▸ Passage:
↓↓↓
President of Austria
- In office 8 July 1974 – 8 July 1986
- Chancellor: Bruno Kreisky Fred Sinowatz Franz Vranitzky
- Preceded by: Franz Jonas
- Succeeded by: Kurt Waldheim

Minister of Foreign Affairs
- In office 21 April 1970 – 24 June 1974
- Chancellor: Bruno Kreisky
- Preceded by: Kurt Waldheim
- Succeeded by: Erich Bielka

Personal details
- Born: 20 March 1915 Niederkappel, Upper Austria, Austria, Austro-Hungarian Empire
- Died: 30 March 2000 (aged 85) Vienna, Austria
- Spouse: Herma Sorger ​(m. 1940)​
- Children: 2
- Alma mater: University of Vienna (Dr. iur.)
- Profession: Diplomat; politician; judge;

= Rudolf Kirchschläger =

President of Austria from 1974 to 1986

Rudolf Kirchschläger (/de/; 20 March 1915 – 30 March 2000) was an Austrian diplomat, politician and judge. From 1974 to 1986, he served as the president of Austria.
↑↑↑
▸ Material provided:
↓↓↓
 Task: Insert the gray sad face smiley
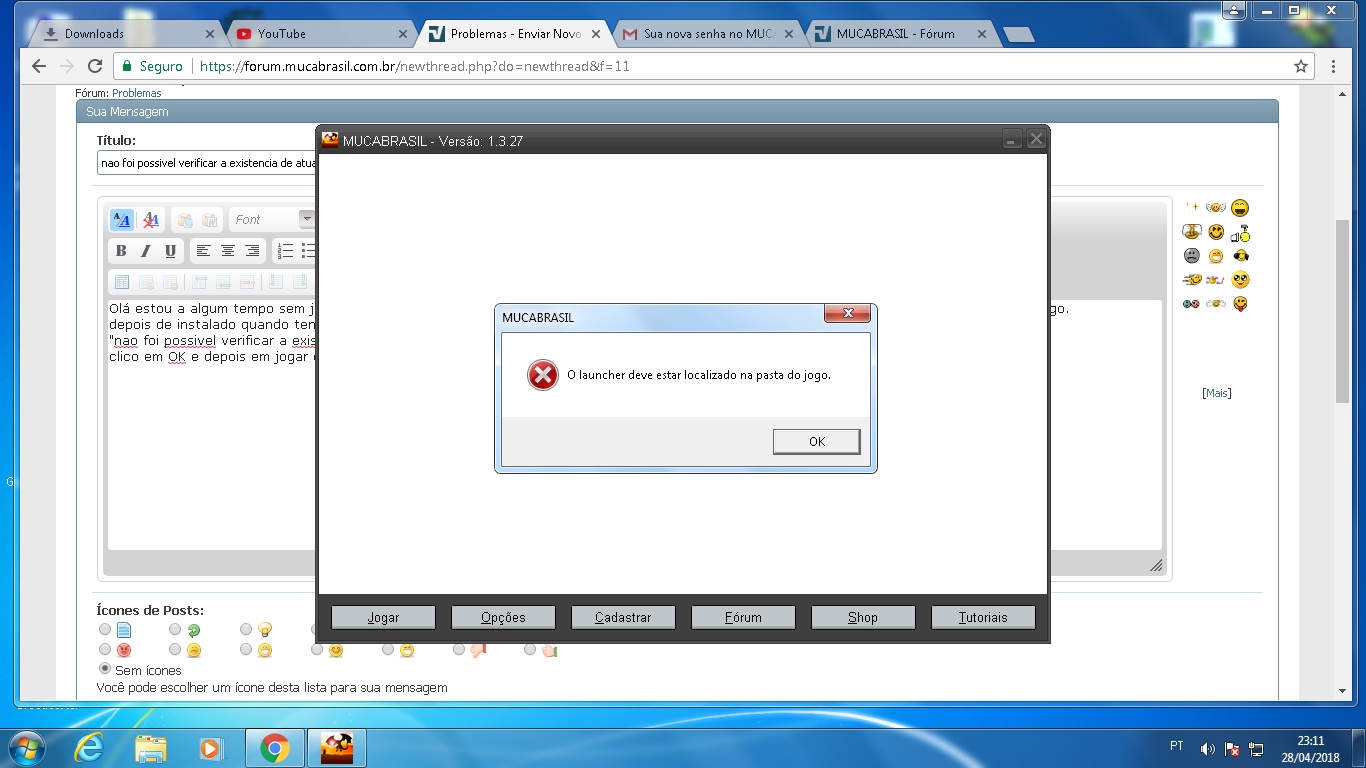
↑↑↑
↓↓↓
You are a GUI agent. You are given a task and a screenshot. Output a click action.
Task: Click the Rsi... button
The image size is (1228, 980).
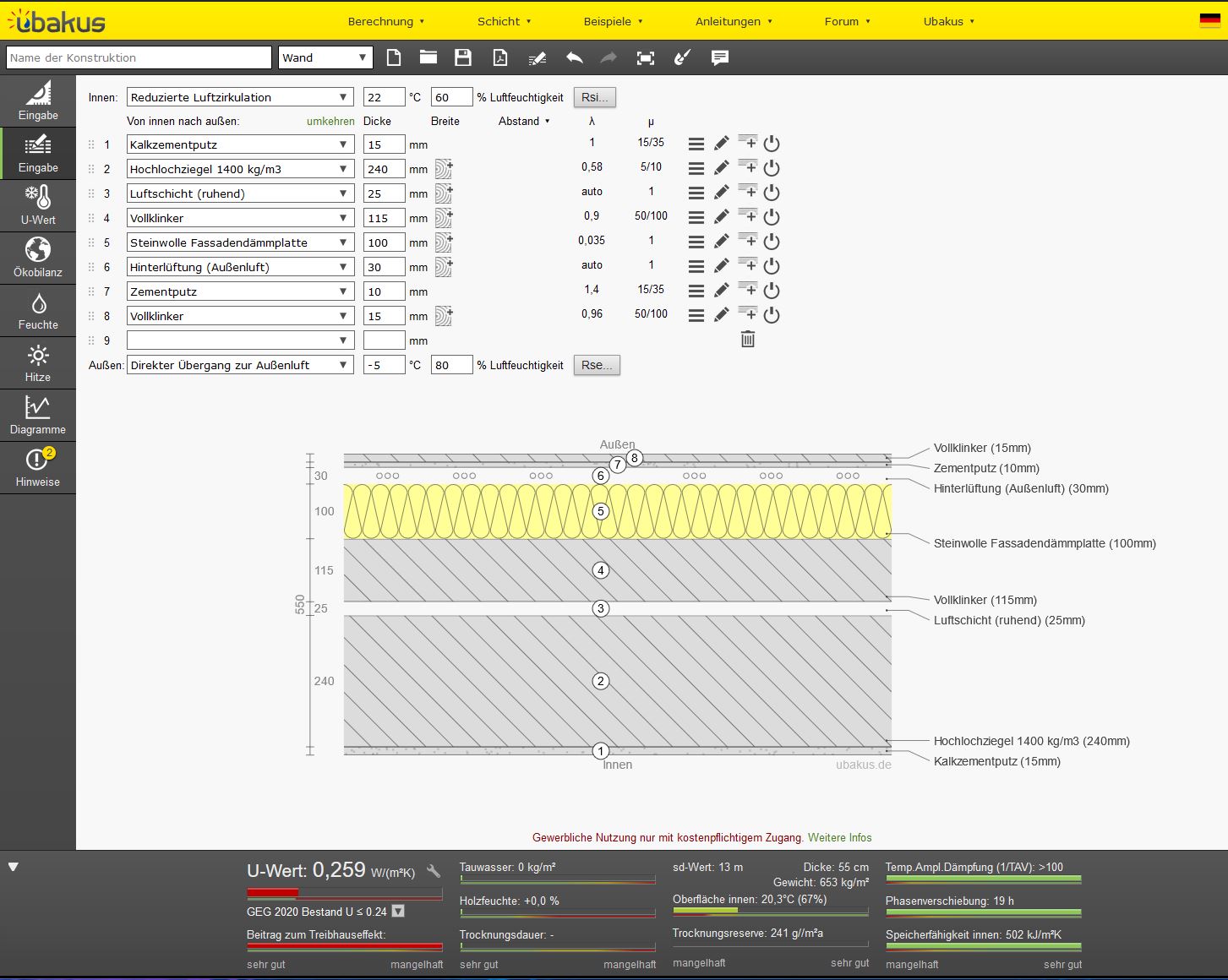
↑↑↑
▸ Assigned task A:
Answer these questions from the text on Rudolf Kirchschläger.
(i) Who preceded him as President of Austria?
(ii) Who succeeded him as Minister of Foreign Affairs?
(iii) Where did he die?
▸ Assigned task B: Continue the text on Rudolf Kirchschläger from its final sentence.

▸ Exercise output A:
(i) Franz Jonas
(ii) Erich Bielka
(iii) Vienna, Austria

▸ Exercise output B:
==Early life and education==
Born in Niederkappel, Upper Austria, Kirschläger was orphaned at the age of 11. He graduated from high school in Horn in 1935 with distinction and started to study law at the University of Vienna. However, after the Anschluss of Austria in 1938, he had to give up his studies. Upon refusing to join the NSDAP, his scholarship was revoked and Kirchschläger could not finance his studies any longer. Kirchschläger worked as a bank clerk in 1938 until he was drafted to service in the infantry of the Wehrmacht in the summer of 1939. Kirchschläger fought as a soldier from the very beginning of the war, first during the invasion of Poland, later on the Western Front, and after 1941 against Russia on the Eastern Front.

In late 1940, in order to get out of the military, he used a two-month front-leave to prepare for the final exam (Staatsexamen) of his law studies. Subsequently, he passed the exams and graduated to Doctor iuris.

However, he was sent back to the Eastern Front, where he was wounded in 1942. Towards the end of war, he was captain and training officer at the military academy at Wiener Neustadt in the Vienna region. In early April 1945, commanding a company of cadets fighting approaching Soviet troops, he was badly wounded on his leg, an injury from which he never fully recovered.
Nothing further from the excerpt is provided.